Não existe, contudo, marcador biológico da perturbação. A partir da realidade fenomenológica (comportamentos observados, anotados por pais e professores) infere-se uma realidade orgânica. Segundo este paradigma neurobiológico não se trata já de: está desatento, mexe-se desordenadamente, é muito irrequieto e impulsivo. Porque será? pergunta que implica investigação clínica e educativa e que admite possibilidade de mudança, a ideia de transitoriedade e de educabilidade. Trata-se de: “É um PHDA” (ou um “portador “de PHDA, como agora se vai dizendo) por isso está desatento, mexe-se desordenadamente, é muito irrequieto e impulsivo. Essencialmente, estamos confrontados com um modelo biológico a-histórico e a-social. As dificuldades do desenvolvimento deram lugar às dificuldades do “neurodesenvolvimento”. Simples? Confrangedor!
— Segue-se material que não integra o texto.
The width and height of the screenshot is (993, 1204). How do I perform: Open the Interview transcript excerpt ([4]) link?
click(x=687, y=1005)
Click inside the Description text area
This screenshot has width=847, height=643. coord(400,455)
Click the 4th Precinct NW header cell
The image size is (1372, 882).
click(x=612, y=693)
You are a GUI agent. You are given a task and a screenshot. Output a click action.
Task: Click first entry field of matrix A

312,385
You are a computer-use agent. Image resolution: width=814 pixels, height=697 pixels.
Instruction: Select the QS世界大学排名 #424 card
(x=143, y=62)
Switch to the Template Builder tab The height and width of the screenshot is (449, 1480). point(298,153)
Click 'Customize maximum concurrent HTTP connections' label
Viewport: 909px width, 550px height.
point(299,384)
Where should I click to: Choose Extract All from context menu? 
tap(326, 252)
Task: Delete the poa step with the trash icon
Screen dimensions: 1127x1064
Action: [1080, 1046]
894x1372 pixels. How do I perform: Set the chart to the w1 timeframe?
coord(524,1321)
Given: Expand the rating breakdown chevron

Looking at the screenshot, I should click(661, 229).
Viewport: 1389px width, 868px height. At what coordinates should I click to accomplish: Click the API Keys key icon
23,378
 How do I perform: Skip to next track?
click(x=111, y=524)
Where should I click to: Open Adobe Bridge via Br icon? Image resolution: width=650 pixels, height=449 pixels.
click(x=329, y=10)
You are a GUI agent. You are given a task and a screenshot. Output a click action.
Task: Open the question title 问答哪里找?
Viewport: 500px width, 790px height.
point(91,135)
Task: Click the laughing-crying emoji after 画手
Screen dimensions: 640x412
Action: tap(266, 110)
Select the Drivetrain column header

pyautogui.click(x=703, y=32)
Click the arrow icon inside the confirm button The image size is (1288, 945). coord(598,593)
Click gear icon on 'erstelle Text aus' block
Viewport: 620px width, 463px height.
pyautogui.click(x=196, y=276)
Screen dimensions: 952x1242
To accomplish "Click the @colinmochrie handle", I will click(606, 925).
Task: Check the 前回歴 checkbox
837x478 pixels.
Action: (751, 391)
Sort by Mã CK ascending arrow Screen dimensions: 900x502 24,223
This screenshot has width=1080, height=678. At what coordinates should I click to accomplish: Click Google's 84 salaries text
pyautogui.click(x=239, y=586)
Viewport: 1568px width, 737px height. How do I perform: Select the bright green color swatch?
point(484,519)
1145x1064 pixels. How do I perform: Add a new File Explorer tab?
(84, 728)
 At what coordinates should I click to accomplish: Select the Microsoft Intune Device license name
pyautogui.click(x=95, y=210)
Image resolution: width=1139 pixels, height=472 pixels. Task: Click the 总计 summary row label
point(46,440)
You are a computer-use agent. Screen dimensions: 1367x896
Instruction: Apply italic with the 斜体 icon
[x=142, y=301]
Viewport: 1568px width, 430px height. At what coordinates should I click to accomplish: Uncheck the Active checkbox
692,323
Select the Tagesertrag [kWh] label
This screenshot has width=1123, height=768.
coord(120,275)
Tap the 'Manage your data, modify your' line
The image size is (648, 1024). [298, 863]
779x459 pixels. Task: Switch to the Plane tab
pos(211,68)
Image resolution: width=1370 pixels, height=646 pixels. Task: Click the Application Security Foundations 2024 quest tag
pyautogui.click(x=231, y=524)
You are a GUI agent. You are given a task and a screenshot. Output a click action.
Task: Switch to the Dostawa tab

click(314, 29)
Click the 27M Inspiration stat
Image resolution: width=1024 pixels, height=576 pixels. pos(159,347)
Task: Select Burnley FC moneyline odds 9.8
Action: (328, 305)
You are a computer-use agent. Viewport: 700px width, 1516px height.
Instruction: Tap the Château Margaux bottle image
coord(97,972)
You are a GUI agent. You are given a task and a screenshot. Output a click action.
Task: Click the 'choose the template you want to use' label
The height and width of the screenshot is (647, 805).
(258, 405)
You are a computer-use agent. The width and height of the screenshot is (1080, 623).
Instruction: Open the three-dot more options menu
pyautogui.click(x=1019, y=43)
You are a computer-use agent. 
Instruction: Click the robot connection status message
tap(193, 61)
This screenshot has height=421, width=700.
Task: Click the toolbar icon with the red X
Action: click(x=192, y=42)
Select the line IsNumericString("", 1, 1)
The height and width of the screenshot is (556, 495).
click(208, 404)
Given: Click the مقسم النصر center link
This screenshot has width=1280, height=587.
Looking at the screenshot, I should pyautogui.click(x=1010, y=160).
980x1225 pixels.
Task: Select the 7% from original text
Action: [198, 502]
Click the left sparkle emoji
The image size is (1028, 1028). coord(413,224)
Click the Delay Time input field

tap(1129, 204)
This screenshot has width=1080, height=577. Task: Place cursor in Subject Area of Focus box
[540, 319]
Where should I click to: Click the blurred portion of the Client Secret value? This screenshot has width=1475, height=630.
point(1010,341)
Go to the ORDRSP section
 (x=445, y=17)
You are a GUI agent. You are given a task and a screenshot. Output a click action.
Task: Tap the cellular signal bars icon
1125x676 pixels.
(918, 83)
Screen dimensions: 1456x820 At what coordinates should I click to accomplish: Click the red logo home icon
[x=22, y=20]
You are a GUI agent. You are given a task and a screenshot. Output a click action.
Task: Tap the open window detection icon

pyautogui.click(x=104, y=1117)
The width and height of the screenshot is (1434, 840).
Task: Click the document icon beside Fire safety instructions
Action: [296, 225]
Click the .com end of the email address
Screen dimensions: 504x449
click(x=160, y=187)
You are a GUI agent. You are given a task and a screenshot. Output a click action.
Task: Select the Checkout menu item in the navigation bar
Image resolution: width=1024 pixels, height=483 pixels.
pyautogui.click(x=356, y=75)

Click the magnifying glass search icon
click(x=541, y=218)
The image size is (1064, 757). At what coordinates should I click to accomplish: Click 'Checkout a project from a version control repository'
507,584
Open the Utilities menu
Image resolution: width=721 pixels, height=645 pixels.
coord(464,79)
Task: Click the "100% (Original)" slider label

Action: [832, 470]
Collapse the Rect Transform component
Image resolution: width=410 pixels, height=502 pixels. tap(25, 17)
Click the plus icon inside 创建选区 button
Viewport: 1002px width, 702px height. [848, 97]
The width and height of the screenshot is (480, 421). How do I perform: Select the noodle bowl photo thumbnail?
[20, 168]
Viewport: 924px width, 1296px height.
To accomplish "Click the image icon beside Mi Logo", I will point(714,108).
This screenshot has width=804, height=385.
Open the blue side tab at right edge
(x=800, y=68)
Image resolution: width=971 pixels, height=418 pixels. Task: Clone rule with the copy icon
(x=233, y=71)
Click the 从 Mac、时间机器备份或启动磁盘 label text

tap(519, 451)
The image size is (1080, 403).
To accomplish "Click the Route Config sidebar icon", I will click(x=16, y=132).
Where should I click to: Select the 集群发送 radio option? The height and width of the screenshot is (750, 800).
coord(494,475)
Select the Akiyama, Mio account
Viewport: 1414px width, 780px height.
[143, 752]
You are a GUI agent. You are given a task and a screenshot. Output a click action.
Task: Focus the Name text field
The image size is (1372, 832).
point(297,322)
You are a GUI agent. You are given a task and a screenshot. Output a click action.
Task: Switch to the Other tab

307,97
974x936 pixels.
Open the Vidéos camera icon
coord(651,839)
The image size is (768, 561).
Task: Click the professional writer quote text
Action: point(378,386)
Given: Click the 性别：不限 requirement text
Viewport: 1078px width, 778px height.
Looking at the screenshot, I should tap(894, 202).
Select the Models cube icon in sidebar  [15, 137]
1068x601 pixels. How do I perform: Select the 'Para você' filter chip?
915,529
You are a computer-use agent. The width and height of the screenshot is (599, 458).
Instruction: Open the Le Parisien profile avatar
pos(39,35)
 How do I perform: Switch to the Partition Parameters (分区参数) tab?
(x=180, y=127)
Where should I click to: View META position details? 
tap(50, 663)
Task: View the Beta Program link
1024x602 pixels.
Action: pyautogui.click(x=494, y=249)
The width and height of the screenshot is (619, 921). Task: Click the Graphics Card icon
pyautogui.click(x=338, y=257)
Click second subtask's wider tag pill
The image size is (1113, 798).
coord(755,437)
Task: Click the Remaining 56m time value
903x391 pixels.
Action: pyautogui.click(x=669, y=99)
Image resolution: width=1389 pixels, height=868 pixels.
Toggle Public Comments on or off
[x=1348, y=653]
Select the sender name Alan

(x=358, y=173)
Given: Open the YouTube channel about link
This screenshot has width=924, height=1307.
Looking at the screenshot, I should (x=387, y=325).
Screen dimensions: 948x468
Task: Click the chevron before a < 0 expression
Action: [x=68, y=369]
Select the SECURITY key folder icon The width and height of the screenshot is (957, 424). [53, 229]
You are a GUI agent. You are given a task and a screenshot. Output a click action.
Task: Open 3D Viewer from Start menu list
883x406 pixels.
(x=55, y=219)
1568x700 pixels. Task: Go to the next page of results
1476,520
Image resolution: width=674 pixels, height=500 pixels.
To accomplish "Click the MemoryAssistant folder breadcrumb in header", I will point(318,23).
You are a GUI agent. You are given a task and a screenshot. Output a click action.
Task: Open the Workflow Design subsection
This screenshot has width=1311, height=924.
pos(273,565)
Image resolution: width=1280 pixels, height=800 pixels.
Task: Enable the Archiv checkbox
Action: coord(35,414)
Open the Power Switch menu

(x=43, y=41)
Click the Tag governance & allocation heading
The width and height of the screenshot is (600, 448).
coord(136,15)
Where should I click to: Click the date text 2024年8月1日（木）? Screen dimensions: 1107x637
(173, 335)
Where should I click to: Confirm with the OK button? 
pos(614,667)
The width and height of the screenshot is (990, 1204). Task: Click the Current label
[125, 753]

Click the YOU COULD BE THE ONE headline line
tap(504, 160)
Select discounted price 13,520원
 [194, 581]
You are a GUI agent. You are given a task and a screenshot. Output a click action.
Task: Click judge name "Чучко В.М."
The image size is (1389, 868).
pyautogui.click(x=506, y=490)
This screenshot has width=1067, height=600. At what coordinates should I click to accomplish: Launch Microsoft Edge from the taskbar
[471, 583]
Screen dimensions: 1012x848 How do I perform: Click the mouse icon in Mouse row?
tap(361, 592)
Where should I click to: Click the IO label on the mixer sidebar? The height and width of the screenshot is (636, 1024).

O sintoma, comportamento expressivo que pede investigação é substituído pelo comportamento explicado em si mesmo; a investigação das causas (etiologia) é substituída pela nosografia; é atacado o sentido, o pensamento e a historicidade, as determinações intra e intersubjetivas, como se os comportamentos ocorressem num sujeito sem história, sem conflitualidade, isolado do seu contexto; reduz-se a criança ao seu comportamento, não dando atenção à globalidade do seu desenvolvimento na qual a perturbação se inscreve e que daria às condutas um significado diferente do simples défice; faz-se tábua rasa das investigações sobre o desenvolvimento e reaparece o dualismo entre o orgânico e o psíquico; mascaram-se as responsabilidades sociais, educacionais e familiares no mal-estar de algumas crianças e jovens. Amputado de uma dimensão essencial de si próprio, o sujeito é encerrado num modelo redutor e assim mais facilmente manipulável
Sabemos que é da interpenetração dos elementos internos e externos que surge o sujeito…e o cérebro. A instabilidade, a hiperatividade, o défice de atenção, isolados ou associados, correspondem a problemáticas muito diversas: da instabilidade normal, ligada à idade e à maturidade psicomotora, emocional e cognitiva, a estados emocionais transitórios em resposta a fatores relacionais e ambientais, às formas psicopatológicas. Todas elas pedem um entendimento que possa conduzir a uma proposta de intervenção fundamentada na investigação clínica: um atendimento psicoterapêutico da criança e/ou da família, um acompanhamento educativo diferenciado, algumas vezes um suporte da medicação dada a gravidade dos sintomas e o comprometimento da sua vida de relação.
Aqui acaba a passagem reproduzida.